_REQUEST_
In the worked solution, what equation of the line is obtained after the slope is substituted into equation (2)?

Question

If the line $ax+by+c=0$ touches the circle $x^2+y^2-2x=\frac{3}{5}$ and is normal to the circle $x^2+y^2+2x-4y+1=0$, then $(a,b)$ are

• A. $(1,3)$
• B. $(3,1)$
• C. $(1,2)$
• D. $(2,1)$

Answer 1

The correct option is B $(3,1)$

$x^2+y^2-2x=\frac{3}{5}\Rightarrow (x-1{)}^2+y^2=\frac{8}{5}$

So, Radius, $R=2\sqrt{\frac{2}{5}}$ and it's center is at $(1,0)$

ie, Distance, $d$ from the circle to $ax+by+c=0$ is,

$d=\frac{a\times 1+b\times 0+c}{\sqrt{a^2+b^2}}=\frac{a+c}{\sqrt{a^2+b^2}}=2\sqrt{\frac{2}{5}}⟶\left(1\right)$ (Inorder to satisfy the criterion of a tangent)

$x^2+y^2+2x-4y+1=0\Rightarrow (x+1{)}^2+(y-2{)}^2=4$

So, It's center is at $\left(\right(-1),2)$

As $ax+by+c=0$ is normal to the circle, it should go through the centre of the circle.

ie, $a-2b=c$ and $(y-2)=m(x+1)⟶\left(2\right)$

Substituting $c$ in (1),

$\frac{a+(a-2b)}{\sqrt{a^2+b^2}}=2\sqrt{\frac{2}{5}}$

$\Rightarrow \frac{a-b}{\sqrt{a^2+b^2}}=\sqrt{\frac{2}{5}}$

So, we can say $(a-b)=k\sqrt{2}$ and $a^2+b^2=5k^2$ foe some constant $k$.

$a^2+b^2-(a-b{)}^2=2ab=5k^2-2k^2=3k^2$

$(a-b{)}^2+4ab=(a+b{)}^2=6k^2+2k^2=8k^2\Rightarrow (a+b)=2k\sqrt{2}$

$a=\frac{1}{2}\left(\right(a+b)+(a-b\left)\right)=\frac{1}{2}\left(3k\sqrt{2}\right)$

$b=\frac{1}{2}\left(\right(a+b)-(a-b\left)\right)=\frac{1}{2}\left(k\sqrt{2}\right)$

Slope of the line, $m=\frac{dy}{dx}$

$\frac{d}{dx}(ax+by+c)=0\Rightarrow a+b\frac{dy}{dx}=0$

ie, $m=\frac{(-a)}{b}=(-3)$ (from above equations of $a$ and $b$)

Substituting the slope in (2),

$(y-2)=(-3)(x+1)\Rightarrow 3x+y+1=0$

Compairing with general equation given,

$(a,b)=(3,1)$

Option B is the correct answer.

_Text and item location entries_

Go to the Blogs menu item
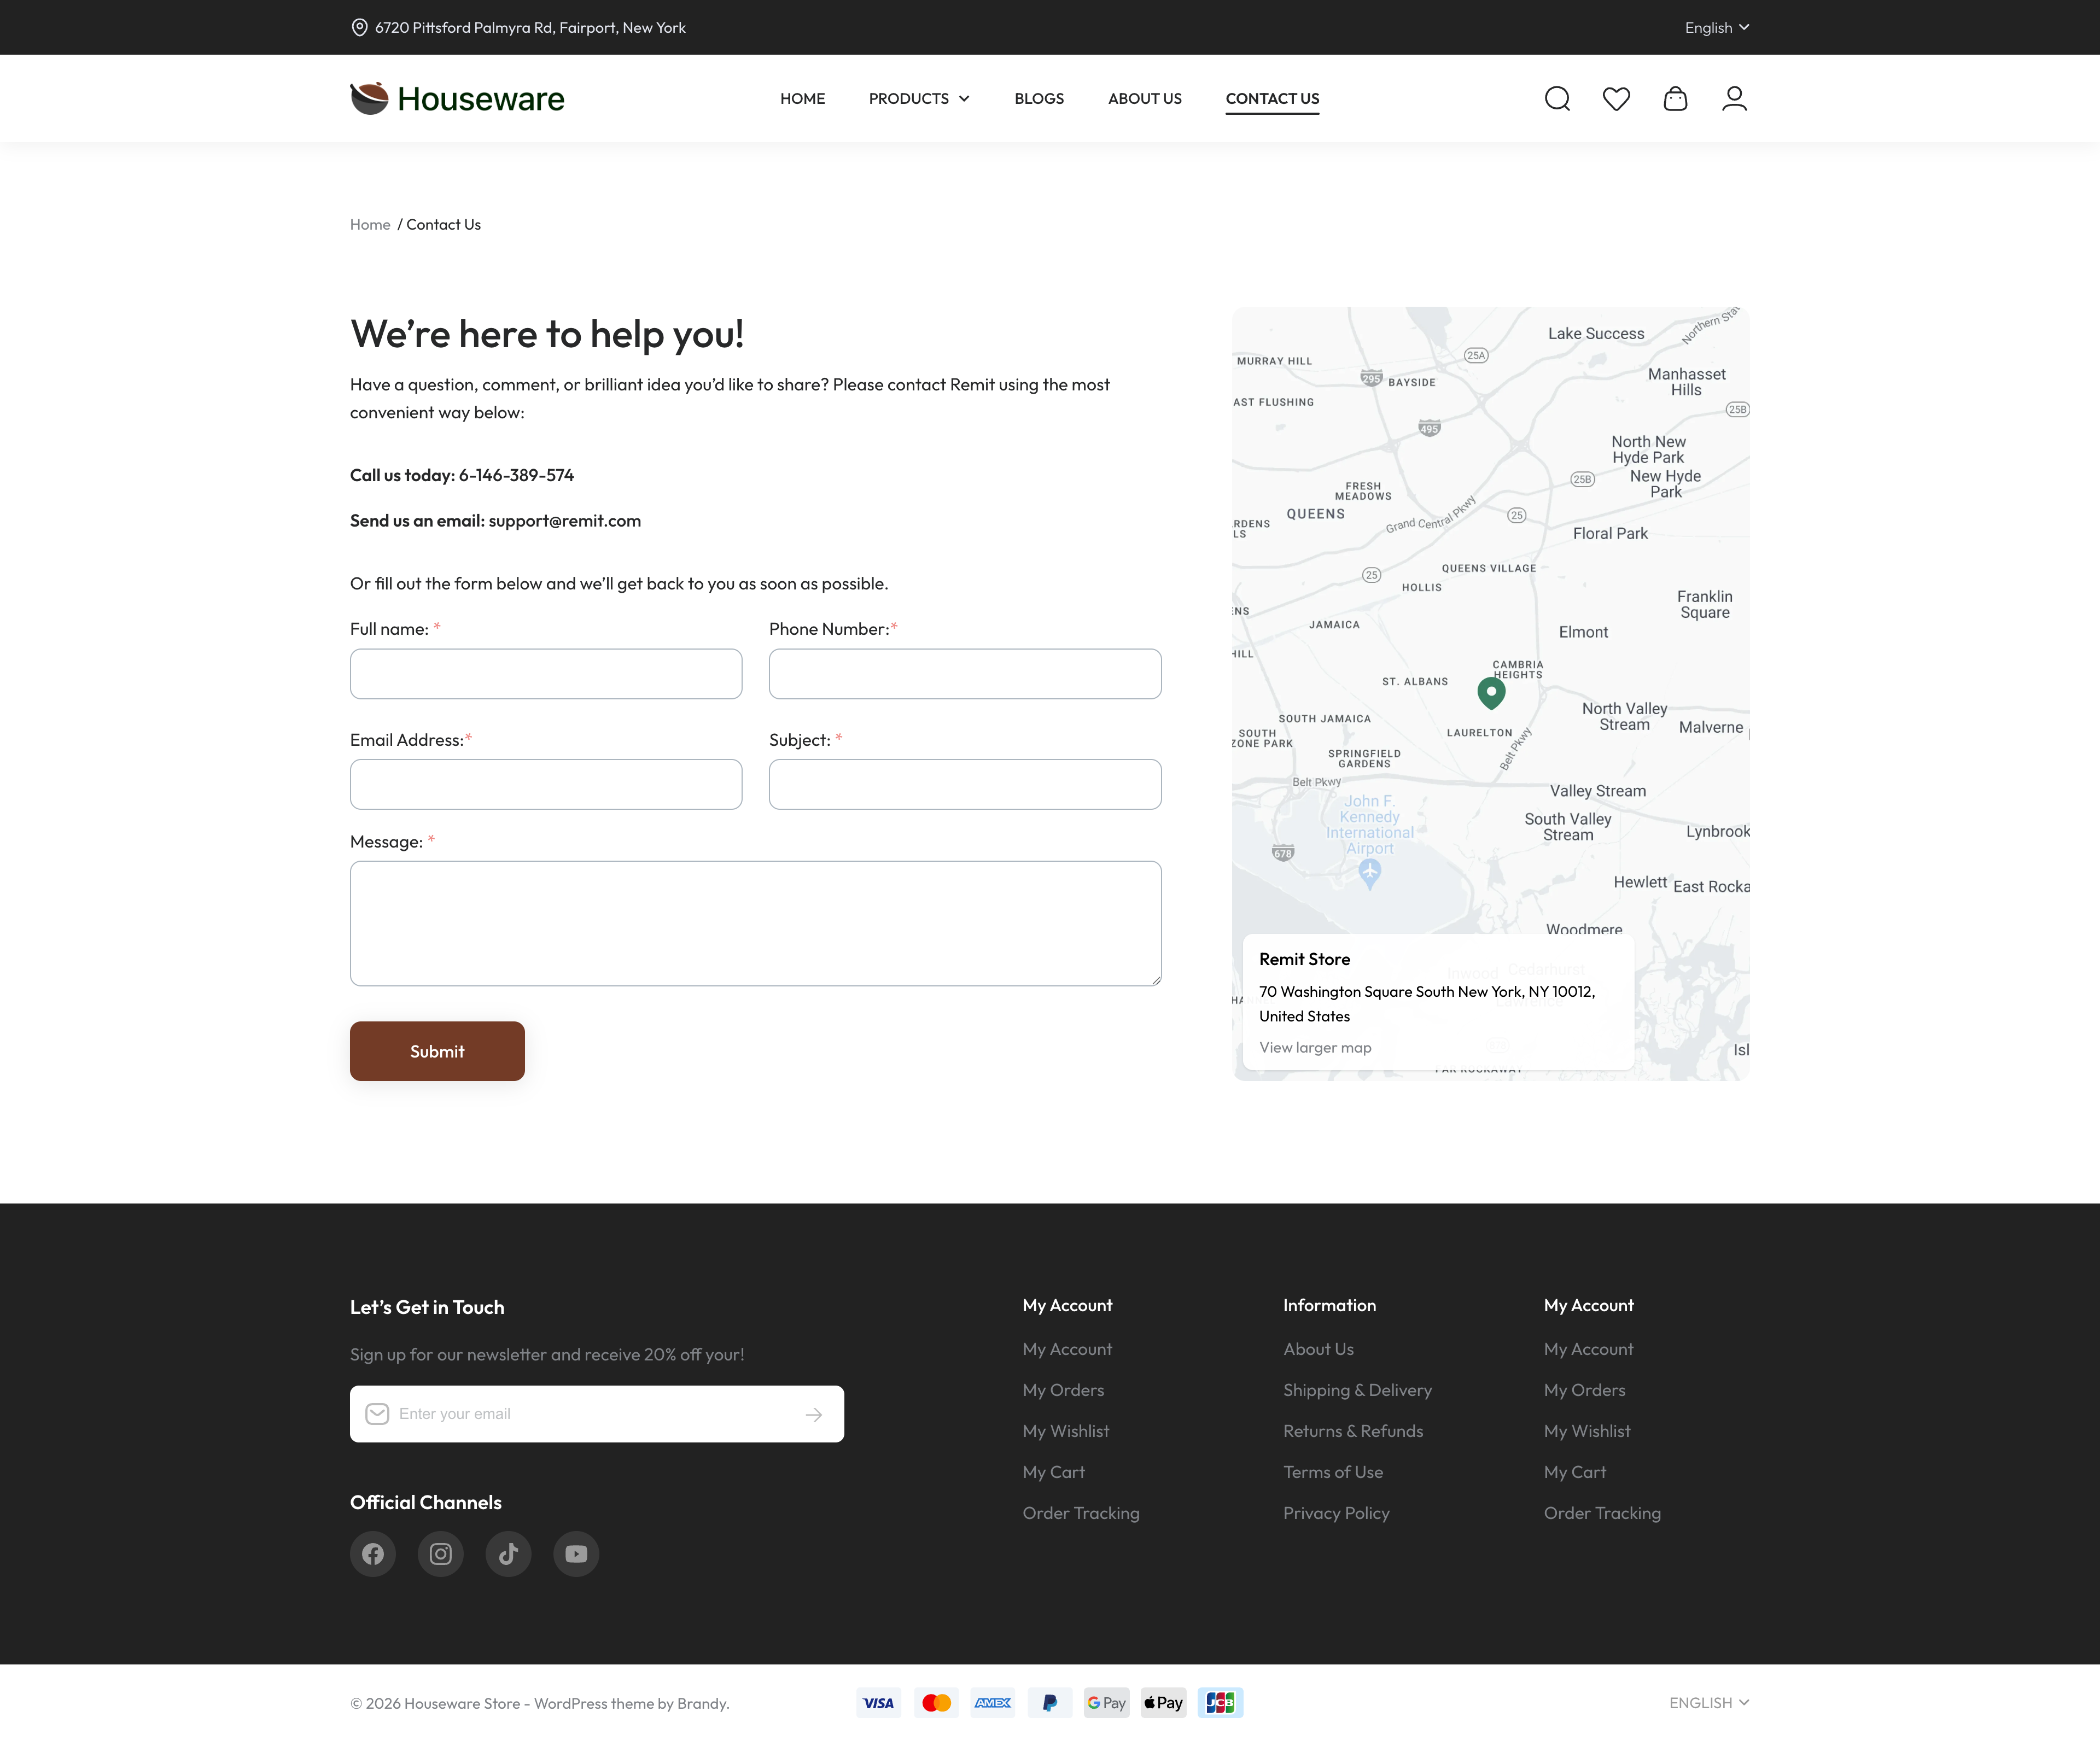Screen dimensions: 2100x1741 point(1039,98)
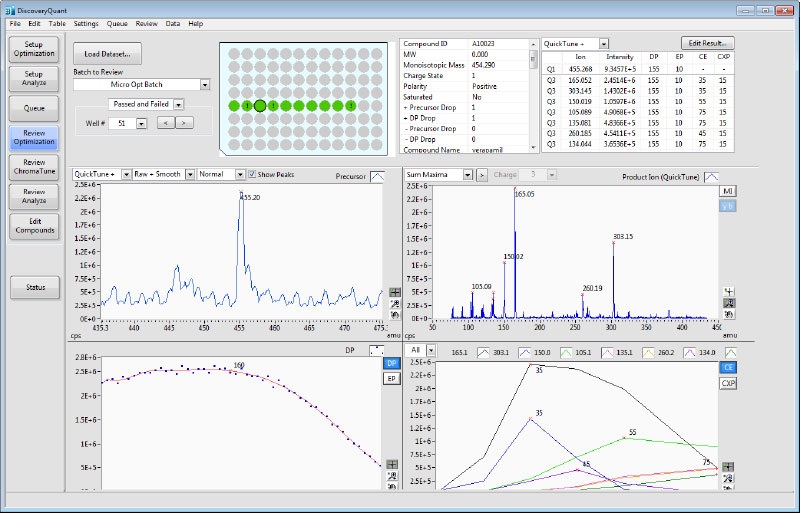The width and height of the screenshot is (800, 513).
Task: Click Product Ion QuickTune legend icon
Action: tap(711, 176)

_SOLVED EXERCISE_
3x + y + 1 = 0